The afternoon was also a test. With a group of winemakers preparing to launch an organization dedicated to promoting Carmel Valley Village’s tasting rooms, the questions at hand were what type of event shares the right vibe and could they pull it off.
“The purpose is to bring the tasting rooms together, to highlight the tasting rooms and bring people to the valley,” Georis says the next afternoon. “Yesterday gave us a really good sense.”
Carmel Valley Uncorked is a response to both the international decline in demand for wine – which has the potential of hitting small producers harder than the corporate brands – as well as the perception that even many local residents tend to overlook Carmel Valley Village.
“A lot of times people say, ‘I didn’t know,’” says Kathy Baker of Rombi Wines. “Well, shame on us. We don’t promote as a group. We thought it was about time.”
Baker and the Georises, along with six others with tasting rooms in the community, put together the event. And they did so with a balance in mind.
Georis recalls after opening his spot near the Bernardus tasting room, event planners began contacting him. He was fine hosting parties, but did not want tour buses idling outside.
Plans for Carmel Valley Uncorked are still in the early stages – they own a domain name, but have yet to set up a bank account – but both Baker and Georis foresee no more than three events a year, each with a limited number of guests.
“We’re thinking about how to do this and still keep control of the vibe and the sanity,” Georis says.
As envisioned, the organization would be hyper-local, promoting only the tasting rooms within village boundaries. Baker anticipates launching activities, which would include advertising in local publications, sometime in 2026. She also hopes that all 20 tasting rooms participate.
“We don’t have a chamber of commerce,” she adds. “We want to bring the wine community in the village together.”
Baker stresses that the concept is not in response to the demise of the Monterey County Vintners and Growers Association, which provided marketing support and lobbying for wineries across the county before the board voted to end operations in August. Carmel Valley’s small producers simply face different challenges than Carmel or River Road tasting rooms.
With an organization that promotes local events while embracing the community vibe, Georis adds that “there is a lot of potential.”
The test gathering on Sept. 13 drew an appreciative group. Proceeds benefited the Carmel Valley Improvement Committee.

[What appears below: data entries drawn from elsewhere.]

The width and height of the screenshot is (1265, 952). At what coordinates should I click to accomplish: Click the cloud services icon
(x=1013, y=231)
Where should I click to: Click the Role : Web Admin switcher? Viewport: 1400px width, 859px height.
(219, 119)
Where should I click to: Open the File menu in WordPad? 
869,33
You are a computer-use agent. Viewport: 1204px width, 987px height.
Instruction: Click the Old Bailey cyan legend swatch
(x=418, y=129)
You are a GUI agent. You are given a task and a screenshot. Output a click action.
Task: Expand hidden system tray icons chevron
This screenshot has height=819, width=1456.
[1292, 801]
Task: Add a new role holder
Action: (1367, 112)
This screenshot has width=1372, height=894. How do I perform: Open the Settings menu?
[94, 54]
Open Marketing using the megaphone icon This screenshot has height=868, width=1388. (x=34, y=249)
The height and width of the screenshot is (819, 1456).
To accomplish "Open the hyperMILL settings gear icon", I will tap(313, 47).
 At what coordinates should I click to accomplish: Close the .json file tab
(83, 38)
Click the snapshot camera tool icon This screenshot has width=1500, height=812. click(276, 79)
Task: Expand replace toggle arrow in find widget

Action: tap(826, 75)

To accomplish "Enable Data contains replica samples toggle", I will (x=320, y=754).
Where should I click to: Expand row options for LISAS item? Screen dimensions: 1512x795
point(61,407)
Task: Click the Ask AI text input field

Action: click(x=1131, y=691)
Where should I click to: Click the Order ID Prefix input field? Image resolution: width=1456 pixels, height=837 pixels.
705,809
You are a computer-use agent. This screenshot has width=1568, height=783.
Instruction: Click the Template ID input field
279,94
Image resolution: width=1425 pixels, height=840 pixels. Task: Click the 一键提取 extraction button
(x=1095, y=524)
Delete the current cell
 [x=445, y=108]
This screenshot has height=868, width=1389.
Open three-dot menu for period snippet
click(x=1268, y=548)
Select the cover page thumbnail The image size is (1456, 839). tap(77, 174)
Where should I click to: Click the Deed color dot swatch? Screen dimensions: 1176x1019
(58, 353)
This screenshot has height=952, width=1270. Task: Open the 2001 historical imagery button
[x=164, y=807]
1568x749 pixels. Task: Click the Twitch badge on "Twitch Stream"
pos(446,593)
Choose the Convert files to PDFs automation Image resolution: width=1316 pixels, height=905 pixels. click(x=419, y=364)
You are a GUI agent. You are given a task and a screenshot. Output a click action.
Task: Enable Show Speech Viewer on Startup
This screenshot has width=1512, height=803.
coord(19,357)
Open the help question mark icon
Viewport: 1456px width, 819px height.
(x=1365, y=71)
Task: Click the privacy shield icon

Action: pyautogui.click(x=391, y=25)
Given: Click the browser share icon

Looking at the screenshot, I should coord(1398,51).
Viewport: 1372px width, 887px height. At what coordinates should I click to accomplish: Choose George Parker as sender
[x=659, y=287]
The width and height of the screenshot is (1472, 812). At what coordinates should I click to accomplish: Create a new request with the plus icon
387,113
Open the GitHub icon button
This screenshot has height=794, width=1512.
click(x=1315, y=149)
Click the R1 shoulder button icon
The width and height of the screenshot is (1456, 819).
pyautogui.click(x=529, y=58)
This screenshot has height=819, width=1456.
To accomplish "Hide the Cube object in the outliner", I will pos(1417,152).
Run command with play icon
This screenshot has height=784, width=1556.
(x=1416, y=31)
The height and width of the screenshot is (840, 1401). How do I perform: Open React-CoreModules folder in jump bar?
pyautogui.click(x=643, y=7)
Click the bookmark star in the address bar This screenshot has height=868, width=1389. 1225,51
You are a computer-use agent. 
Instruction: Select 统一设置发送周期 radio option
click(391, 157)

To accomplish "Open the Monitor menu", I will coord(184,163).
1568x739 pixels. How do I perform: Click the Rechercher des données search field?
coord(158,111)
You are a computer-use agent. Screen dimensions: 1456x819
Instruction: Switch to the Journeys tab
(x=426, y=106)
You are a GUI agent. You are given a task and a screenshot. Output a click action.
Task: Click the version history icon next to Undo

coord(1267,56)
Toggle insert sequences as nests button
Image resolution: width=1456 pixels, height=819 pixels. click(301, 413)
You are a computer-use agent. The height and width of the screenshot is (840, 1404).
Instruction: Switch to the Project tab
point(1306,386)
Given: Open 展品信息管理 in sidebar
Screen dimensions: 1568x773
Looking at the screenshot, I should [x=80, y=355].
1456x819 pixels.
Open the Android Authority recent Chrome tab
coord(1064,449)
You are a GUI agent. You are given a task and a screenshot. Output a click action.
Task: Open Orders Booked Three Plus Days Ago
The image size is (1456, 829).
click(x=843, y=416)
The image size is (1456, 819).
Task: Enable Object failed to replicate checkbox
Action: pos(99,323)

A pleased Baker couldn’t resist the obvious. “I think everybody is in support,” she says. “It takes a village.”
(1) comment
In the past two decades, I’ve seen the loss of the Village Business Association and later our own Carmel Valley Chamber of Commerce. Both were met with barely a whimper, and some celebrated becoming part of the Carmel Chamber of Commerce. Carmel Valley Village Improvement Committee (CVVIC) continues their mission and deserves our support. (Please buy your tickets to Party In The Village). CVVIC pillars of the past like Randy Randazzo, Joan Vandervort, Pat Ward, Leslie Voss and many others boldly advocated for the Village with the results being the Village Pathway Project and Carmel Valley Recreation and Park District, which made possible the creation of Carmel Valley Community Park. The Village of the ‘50’s and ‘60’s featured all the services of a self contained and functioning civic structure. But the move toward consolidation of what became the Carmel Valley Master Plan Area started the trend of those services constantly shifting toward the coast. The Village of today looks more like a classic “bedroom town” and has been reduced to just an extension of the Greater Carmel Area. The greatest failure for me was the inability to acquire the Delfino Airport Property, which would have provided solutions to many longtime Village inadequacies, especially parking. But the bold activism which made the Park possible was no longer present to get that done. IMO, the lowest point up until has been the 2007-08 Great Recession, where commercial space vacancies shot through the roof and the Village began to look like a ghost town. Through all of this, the only reversal to that trend has been the wine tasting room industry. So it does my heart good to see four of the best Upper Carmel Valley has to offer advocating for the health of this industry and the Village. We all need to support them and this industry, which has become a big part of the lifeblood of this town.